## TASK STATEMENT
The data must be written out once more, precisely as given.

## THE DATA
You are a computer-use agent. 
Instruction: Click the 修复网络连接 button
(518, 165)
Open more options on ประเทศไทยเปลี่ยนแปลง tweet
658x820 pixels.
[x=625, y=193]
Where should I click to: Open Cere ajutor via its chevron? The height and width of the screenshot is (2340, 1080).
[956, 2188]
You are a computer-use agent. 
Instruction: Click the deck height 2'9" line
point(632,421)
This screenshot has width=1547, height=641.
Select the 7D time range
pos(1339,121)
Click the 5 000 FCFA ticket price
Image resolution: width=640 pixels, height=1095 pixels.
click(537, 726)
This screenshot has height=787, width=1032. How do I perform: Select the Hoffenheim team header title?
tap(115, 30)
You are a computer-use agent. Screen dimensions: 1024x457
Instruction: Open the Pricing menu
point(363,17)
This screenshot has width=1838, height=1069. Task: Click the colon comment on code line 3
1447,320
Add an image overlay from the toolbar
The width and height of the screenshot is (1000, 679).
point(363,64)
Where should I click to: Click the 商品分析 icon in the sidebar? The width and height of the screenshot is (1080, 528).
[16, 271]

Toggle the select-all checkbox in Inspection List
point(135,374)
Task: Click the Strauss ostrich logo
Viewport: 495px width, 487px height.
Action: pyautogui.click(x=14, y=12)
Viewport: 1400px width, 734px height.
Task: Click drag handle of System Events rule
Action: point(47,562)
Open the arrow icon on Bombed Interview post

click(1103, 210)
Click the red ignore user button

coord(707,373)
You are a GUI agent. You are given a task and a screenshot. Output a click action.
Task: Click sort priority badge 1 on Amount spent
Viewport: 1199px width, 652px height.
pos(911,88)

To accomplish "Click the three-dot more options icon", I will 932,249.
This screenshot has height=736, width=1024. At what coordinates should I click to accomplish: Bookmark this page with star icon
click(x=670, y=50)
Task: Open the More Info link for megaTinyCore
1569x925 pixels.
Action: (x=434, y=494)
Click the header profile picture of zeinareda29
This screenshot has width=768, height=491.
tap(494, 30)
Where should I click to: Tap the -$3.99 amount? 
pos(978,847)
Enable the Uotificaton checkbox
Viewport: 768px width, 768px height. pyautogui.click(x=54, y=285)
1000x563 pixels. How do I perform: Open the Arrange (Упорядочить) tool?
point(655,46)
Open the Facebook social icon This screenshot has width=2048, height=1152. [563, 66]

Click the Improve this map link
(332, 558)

## WRITTEN ANSWER
You are a computer-use agent. 
Instruction: Click the 修复网络连接 button
(518, 165)
Open more options on ประเทศไทยเปลี่ยนแปลง tweet
658x820 pixels.
[x=625, y=193]
Where should I click to: Open Cere ajutor via its chevron? The height and width of the screenshot is (2340, 1080).
[956, 2188]
You are a computer-use agent. 
Instruction: Click the deck height 2'9" line
point(632,421)
This screenshot has width=1547, height=641.
Select the 7D time range
pos(1339,121)
Click the 5 000 FCFA ticket price
Image resolution: width=640 pixels, height=1095 pixels.
click(537, 726)
This screenshot has height=787, width=1032. How do I perform: Select the Hoffenheim team header title?
tap(115, 30)
You are a computer-use agent. Screen dimensions: 1024x457
Instruction: Open the Pricing menu
point(363,17)
This screenshot has width=1838, height=1069. Task: Click the colon comment on code line 3
1447,320
Add an image overlay from the toolbar
The width and height of the screenshot is (1000, 679).
point(363,64)
Where should I click to: Click the 商品分析 icon in the sidebar? The width and height of the screenshot is (1080, 528).
[16, 271]

Toggle the select-all checkbox in Inspection List
point(135,374)
Task: Click the Strauss ostrich logo
Viewport: 495px width, 487px height.
Action: pyautogui.click(x=14, y=12)
Viewport: 1400px width, 734px height.
Task: Click drag handle of System Events rule
Action: point(47,562)
Open the arrow icon on Bombed Interview post

click(1103, 210)
Click the red ignore user button

coord(707,373)
You are a GUI agent. You are given a task and a screenshot. Output a click action.
Task: Click sort priority badge 1 on Amount spent
Viewport: 1199px width, 652px height.
pos(911,88)

To accomplish "Click the three-dot more options icon", I will 932,249.
This screenshot has height=736, width=1024. At what coordinates should I click to accomplish: Bookmark this page with star icon
click(x=670, y=50)
Task: Open the More Info link for megaTinyCore
1569x925 pixels.
Action: (x=434, y=494)
Click the header profile picture of zeinareda29
This screenshot has width=768, height=491.
tap(494, 30)
Where should I click to: Tap the -$3.99 amount? 
pos(978,847)
Enable the Uotificaton checkbox
Viewport: 768px width, 768px height. pyautogui.click(x=54, y=285)
1000x563 pixels. How do I perform: Open the Arrange (Упорядочить) tool?
point(655,46)
Open the Facebook social icon This screenshot has width=2048, height=1152. [563, 66]

Click the Improve this map link
(332, 558)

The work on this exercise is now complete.